Clearwire CLWR
today announced that it has elected to take the $80 million April draw under
the terms of its agreements with Sprint Nextel Corporation ("Sprint") that
provide additional financing to Clearwire in the form of exchangeable notes,
which will be exchangeable under certain conditions for Clearwire common stock
at $1.50 per share, subject to adjustment under certain conditions (the
"Sprint Financing Agreements"). The Special Committee has not made any
determination as to whether to take any future draws under the Sprint
Financing Agreements and has not made any determination to change its
recommendation of the current Sprint transaction.

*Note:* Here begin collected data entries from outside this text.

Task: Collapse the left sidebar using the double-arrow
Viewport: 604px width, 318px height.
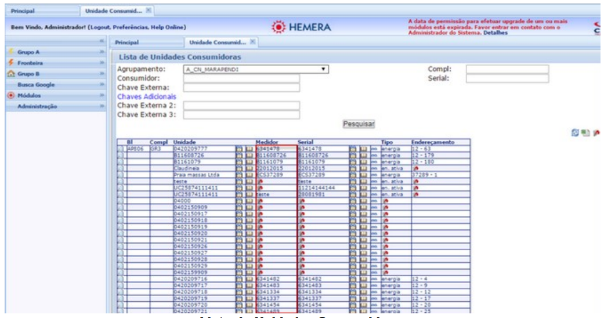Action: click(x=101, y=42)
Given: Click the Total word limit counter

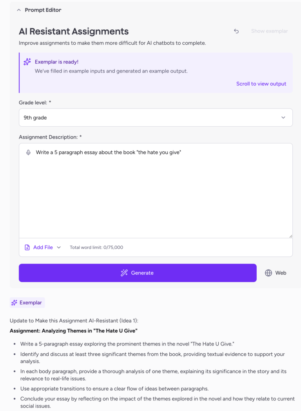Looking at the screenshot, I should (97, 247).
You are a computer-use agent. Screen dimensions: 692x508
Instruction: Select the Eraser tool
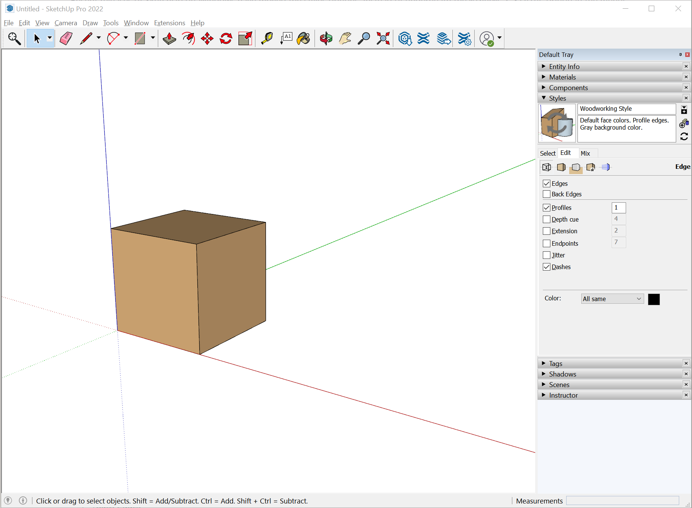pos(66,38)
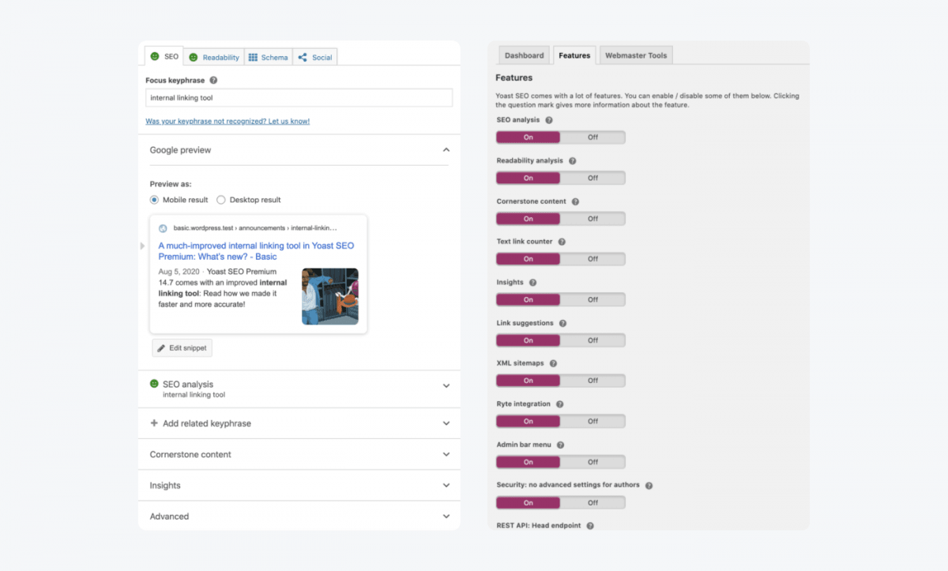
Task: Click help icon next to Cornerstone content feature
Action: pos(575,202)
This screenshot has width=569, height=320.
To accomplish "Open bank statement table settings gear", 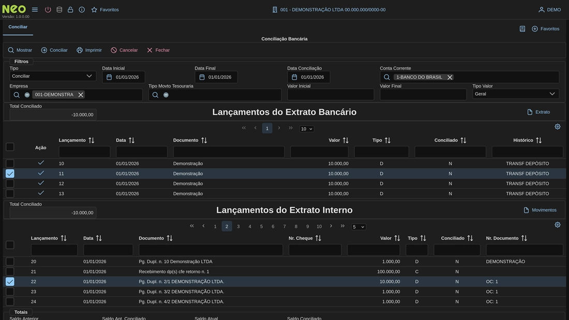I will 558,127.
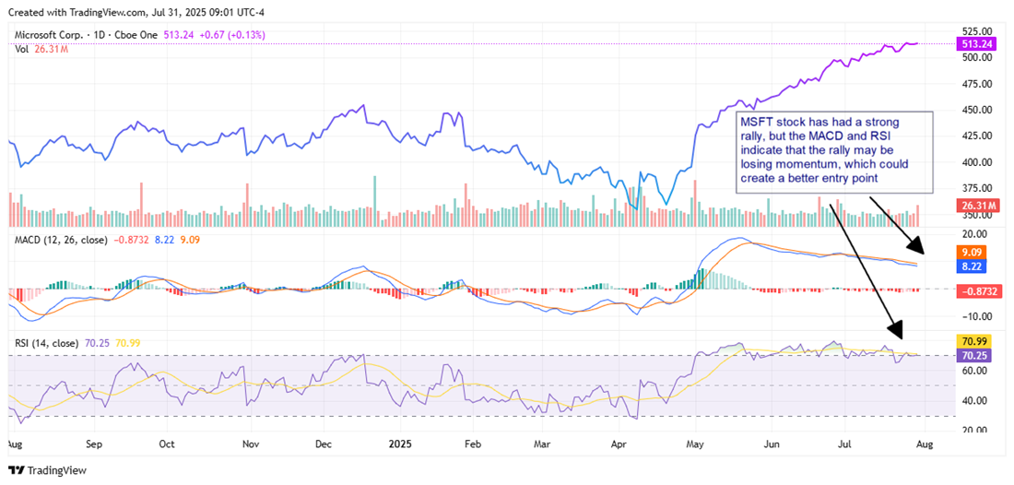Click the blue 8.22 MACD value tag
1014x485 pixels.
coord(974,266)
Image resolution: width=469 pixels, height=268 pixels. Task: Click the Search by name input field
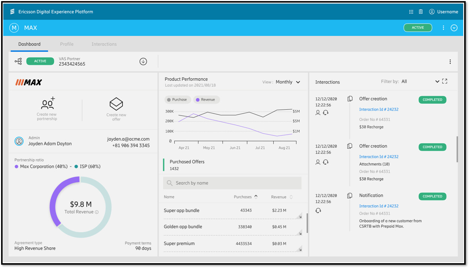coord(232,183)
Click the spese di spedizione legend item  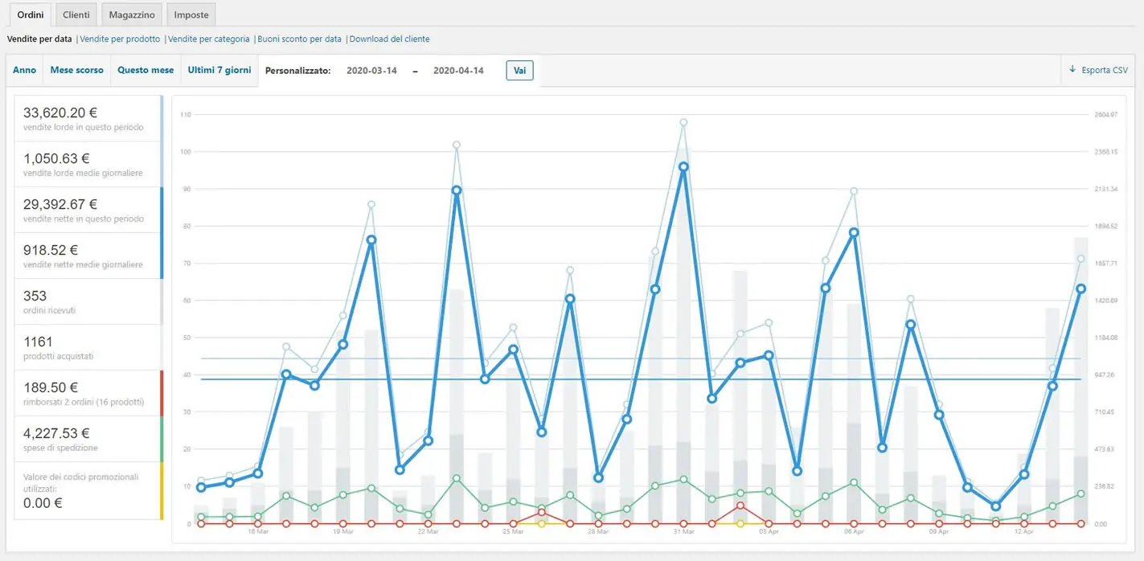tap(88, 439)
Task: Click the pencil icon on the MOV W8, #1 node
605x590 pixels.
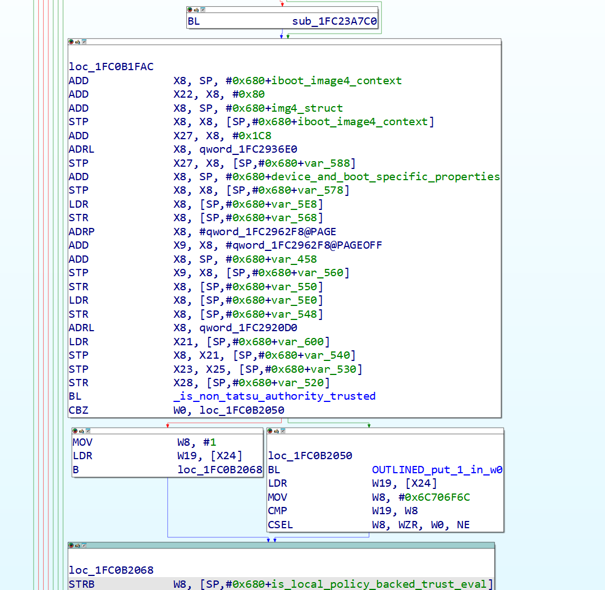Action: tap(81, 431)
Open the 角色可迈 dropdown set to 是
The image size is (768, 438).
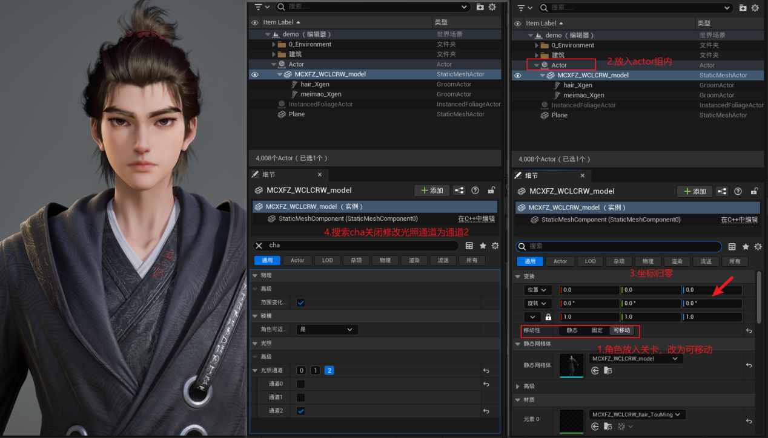[326, 330]

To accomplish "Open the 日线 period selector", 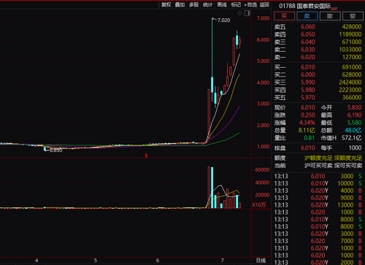I will 261,261.
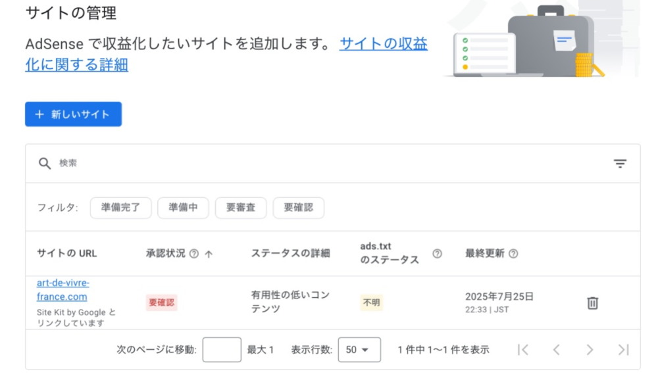Click the search magnifier icon

click(x=45, y=164)
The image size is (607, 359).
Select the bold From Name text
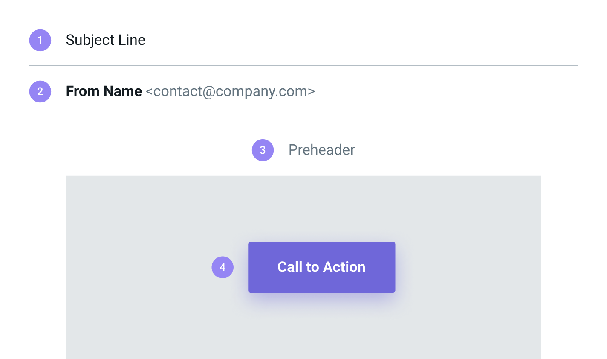coord(104,91)
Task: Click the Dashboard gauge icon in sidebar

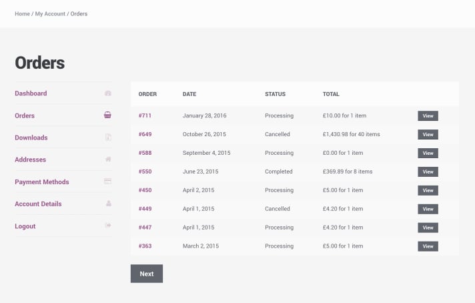Action: (x=108, y=93)
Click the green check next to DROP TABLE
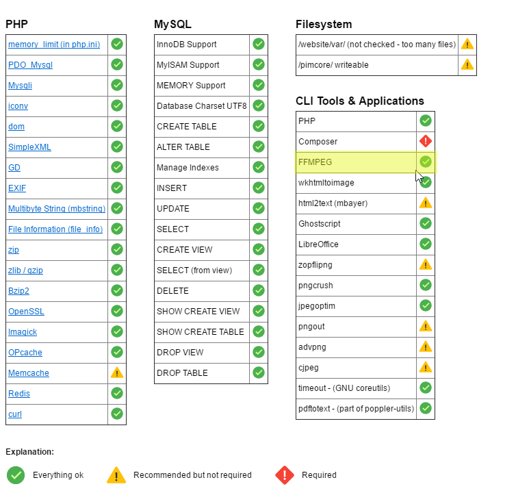This screenshot has height=493, width=529. [x=259, y=372]
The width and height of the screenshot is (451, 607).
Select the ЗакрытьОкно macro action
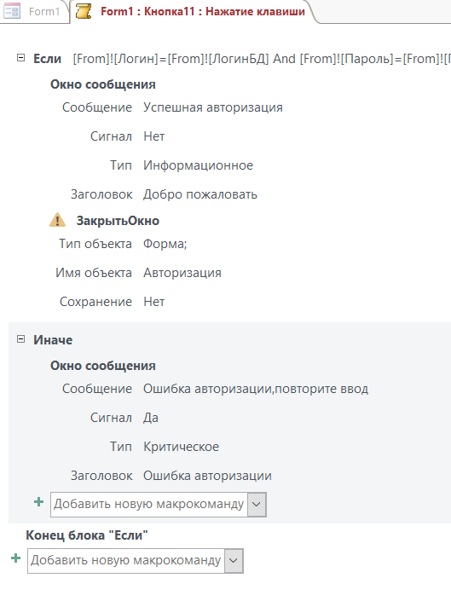click(118, 221)
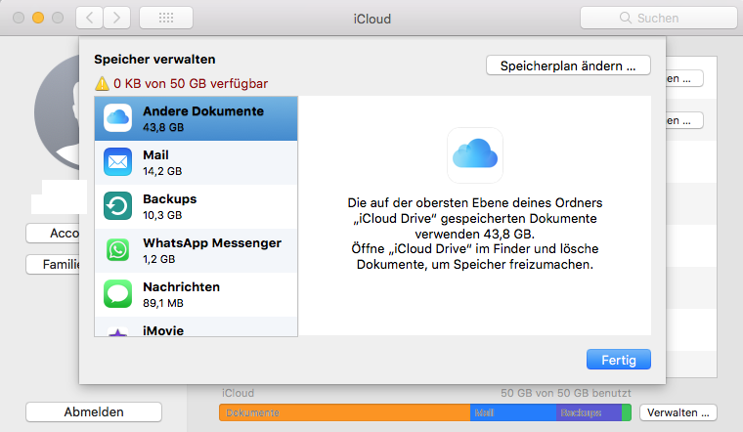743x432 pixels.
Task: Go forward with the right arrow
Action: point(117,18)
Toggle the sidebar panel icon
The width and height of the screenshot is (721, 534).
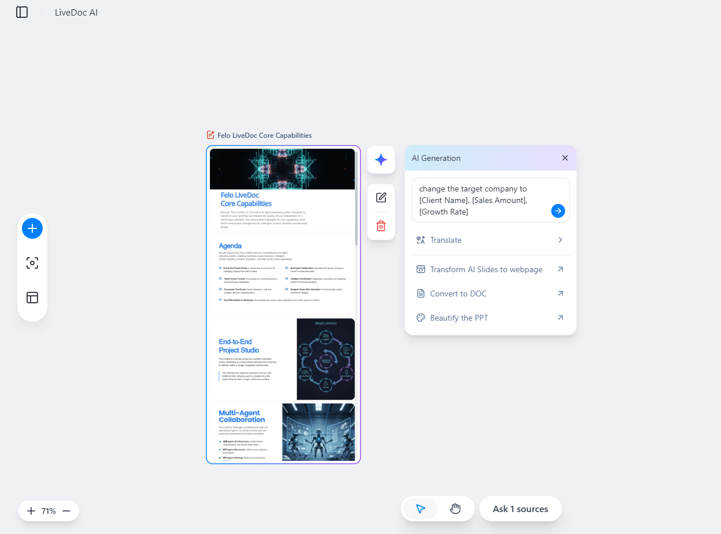click(x=22, y=12)
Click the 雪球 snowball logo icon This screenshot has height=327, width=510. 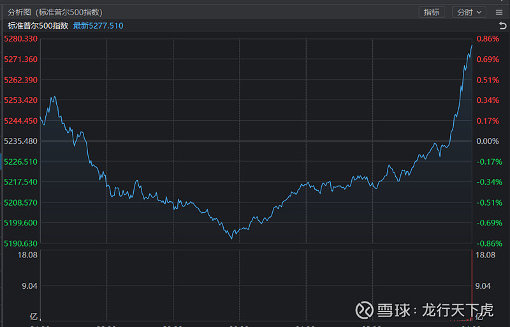tap(363, 310)
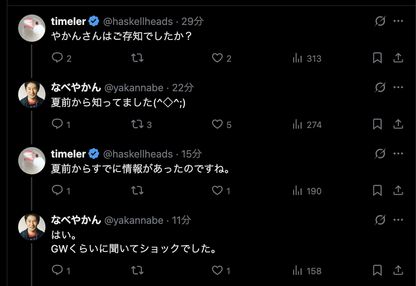Image resolution: width=416 pixels, height=286 pixels.
Task: Open the なべやかん profile name link on 22分 tweet
Action: click(x=75, y=88)
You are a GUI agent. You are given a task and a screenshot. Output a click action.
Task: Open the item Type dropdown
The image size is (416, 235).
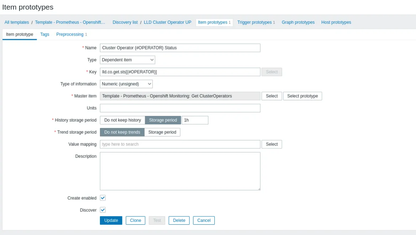[127, 60]
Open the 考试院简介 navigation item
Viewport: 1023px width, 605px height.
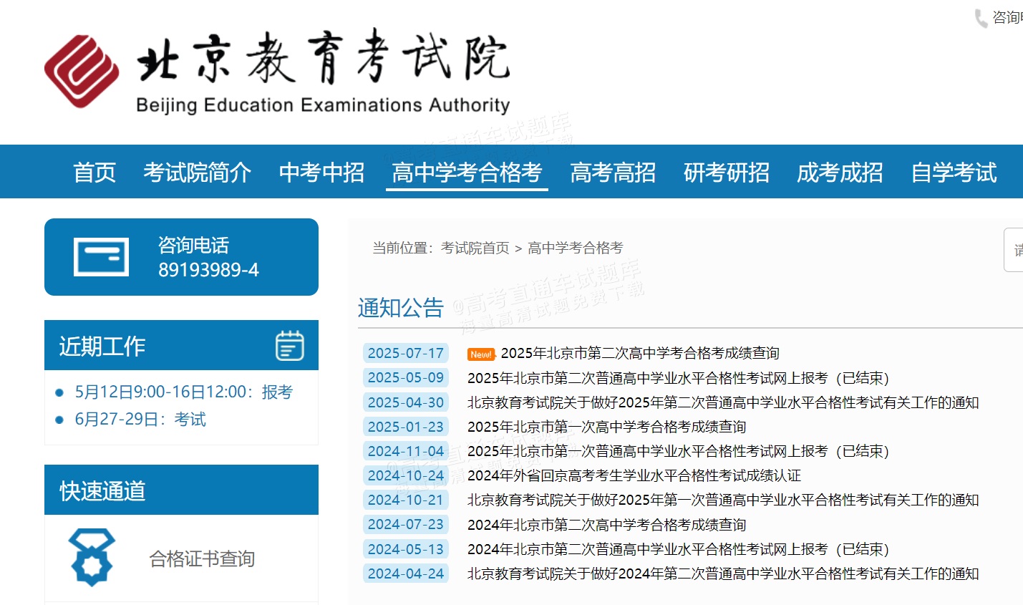point(197,173)
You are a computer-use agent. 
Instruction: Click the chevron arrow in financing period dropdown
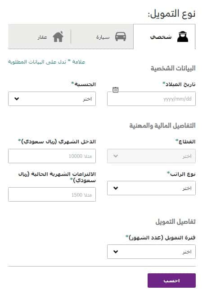click(x=116, y=252)

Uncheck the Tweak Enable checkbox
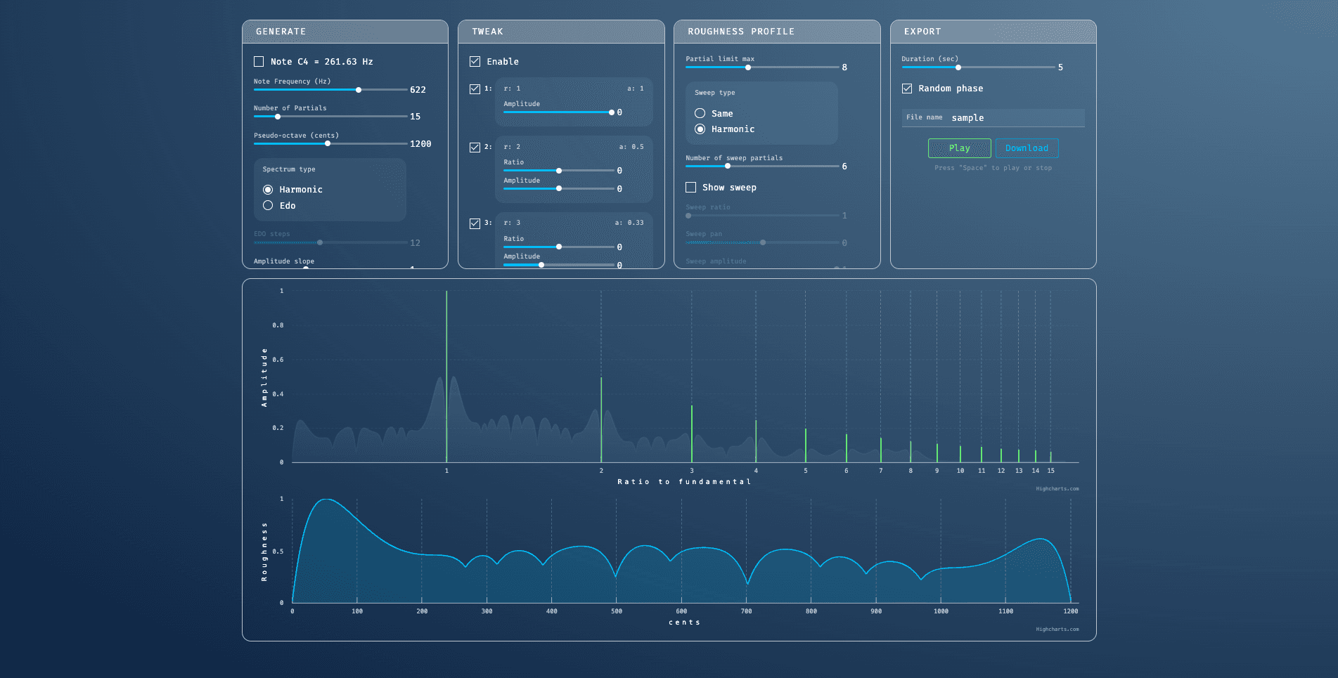click(475, 62)
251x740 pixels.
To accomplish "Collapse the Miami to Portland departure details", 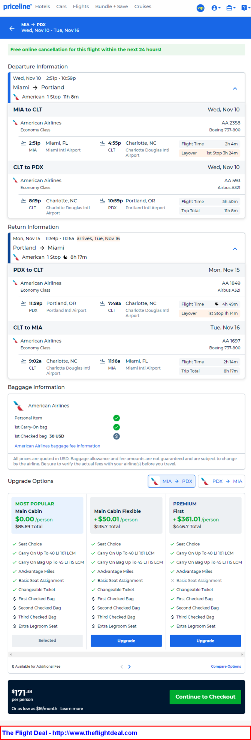I will (235, 88).
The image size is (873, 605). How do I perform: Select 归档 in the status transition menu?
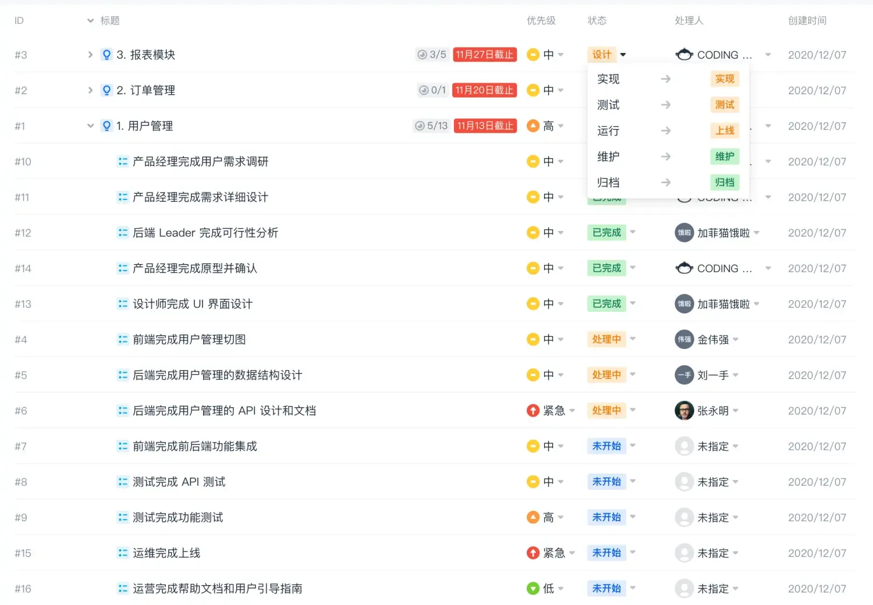[x=608, y=182]
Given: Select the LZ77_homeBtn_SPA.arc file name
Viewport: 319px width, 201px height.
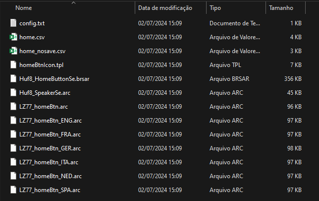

As previously disclosed on January 8, 2013, Clearwire received an unsolicited,
non-binding proposal from DISH Network Corporation ("DISH"), which was a
preliminary indication of interest and subject to numerous, material
uncertainties and conditions. Consistent with its fiduciary duties to
Clearwire's non-Sprint class A stockholders, the Special Committee of
Clearwire's board of directors has engaged in discussions with DISH concerning
its proposal and with Sprint over the course of the last three months, and the
Special Committee intends to continue such discussions. The Special Committee
will pursue the course of action that it believes is in the best interests of
Clearwire's non-Sprint Class A stockholders.